My reply back to them:
"Historic Royal Palaces, the newspaper reports have all called it a new discovery, your video description says "In this video Tracy Borman and Eleri Lynn, the Curator of the Dress Collection describe the significance of the find, what it was like to discover it" and Eleri Lynn states that it is a "once in a career identification" and no credit has been given to Lionel Cust. In The Daily Mail, Tracy Borman is quoted as saying "'It was only because I was having a wander round the church that I saw this extraordinary material on the wall. It was one of those chance discoveries" and "This is an incredible find". That's very misleading and obviously has led to people seeing this as a brand new discovery. I realise that newspapers can make errors in their reports but their reports seem to have been based on your press statement.

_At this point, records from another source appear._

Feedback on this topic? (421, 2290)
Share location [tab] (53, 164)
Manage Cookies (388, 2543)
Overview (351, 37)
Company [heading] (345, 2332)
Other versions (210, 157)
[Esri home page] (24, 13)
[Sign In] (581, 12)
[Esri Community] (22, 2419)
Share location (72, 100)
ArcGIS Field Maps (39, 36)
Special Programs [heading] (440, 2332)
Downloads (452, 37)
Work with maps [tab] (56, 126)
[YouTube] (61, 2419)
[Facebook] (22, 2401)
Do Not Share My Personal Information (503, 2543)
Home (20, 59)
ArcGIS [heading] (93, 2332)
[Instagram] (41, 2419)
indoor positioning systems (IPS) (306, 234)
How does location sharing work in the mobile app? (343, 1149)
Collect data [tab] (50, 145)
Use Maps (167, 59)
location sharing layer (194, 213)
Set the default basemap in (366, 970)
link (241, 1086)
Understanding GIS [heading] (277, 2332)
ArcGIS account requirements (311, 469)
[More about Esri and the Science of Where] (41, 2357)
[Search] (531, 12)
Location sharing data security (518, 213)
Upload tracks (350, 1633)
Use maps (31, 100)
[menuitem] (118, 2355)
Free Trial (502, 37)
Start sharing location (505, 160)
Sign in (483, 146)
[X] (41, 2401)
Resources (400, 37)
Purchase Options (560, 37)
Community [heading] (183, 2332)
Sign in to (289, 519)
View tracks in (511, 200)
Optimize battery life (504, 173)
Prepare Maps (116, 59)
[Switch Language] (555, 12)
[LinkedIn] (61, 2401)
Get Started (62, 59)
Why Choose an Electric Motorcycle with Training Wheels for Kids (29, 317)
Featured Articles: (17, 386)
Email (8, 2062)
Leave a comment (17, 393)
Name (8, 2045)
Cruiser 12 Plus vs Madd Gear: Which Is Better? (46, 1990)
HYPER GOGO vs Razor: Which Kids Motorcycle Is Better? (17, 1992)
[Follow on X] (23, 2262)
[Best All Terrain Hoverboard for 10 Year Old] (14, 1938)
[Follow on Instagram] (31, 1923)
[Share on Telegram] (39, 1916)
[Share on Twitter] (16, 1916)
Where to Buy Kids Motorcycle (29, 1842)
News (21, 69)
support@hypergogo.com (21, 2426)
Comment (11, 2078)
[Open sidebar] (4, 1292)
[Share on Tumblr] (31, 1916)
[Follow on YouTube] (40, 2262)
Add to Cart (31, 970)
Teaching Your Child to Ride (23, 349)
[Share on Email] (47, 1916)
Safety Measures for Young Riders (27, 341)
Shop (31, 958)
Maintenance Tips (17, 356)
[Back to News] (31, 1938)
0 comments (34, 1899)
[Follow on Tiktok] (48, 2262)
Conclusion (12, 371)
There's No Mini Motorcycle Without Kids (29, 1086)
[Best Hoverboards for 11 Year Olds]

In your own press statement: "A richly embroidered altar cloth, preserved for centuries in a small rural church in Bacton, Herefordshire, has recently been identified by experts as a piece of a sixteenth century dress, which may even have belonged to Queen Elizabeth I herself. Rumoured for centuries to be connected to the Tudor Queen via her servant, Blanche Parry, the story of this remarkable object is uncovered in a new book, from Historic Royal Palaces Joint Chief Curator Tracy Borman: ‘The Private Lives of the Tudors.’"
And quoting Tracy Borman from the press statement:
"This is an incredible find – items of Tudor dress are exceptionally rare in any case, but to uncover one with such a close personal link to Queen Elizabeth I is almost unheard of."
The words "find" and "uncover" make it all sound new. But it was identified as such by Lionel Cust. Perhaps it should say something like "science has been able to prove Lionel Cust's identification".
I'm not trying to be difficult, I just think that the press statement and coverage of this work have been misleading. Are Cust and Richardson cited in Tracy Borman's book? Does her book go into more detail on the history of the theory?
I'm so glad, though, that further work is being done on the cloth and that the video if it means that we can all enjoy the detailed and exquisite embroidery. It's also good that it is being conserved properly to protect it from damage."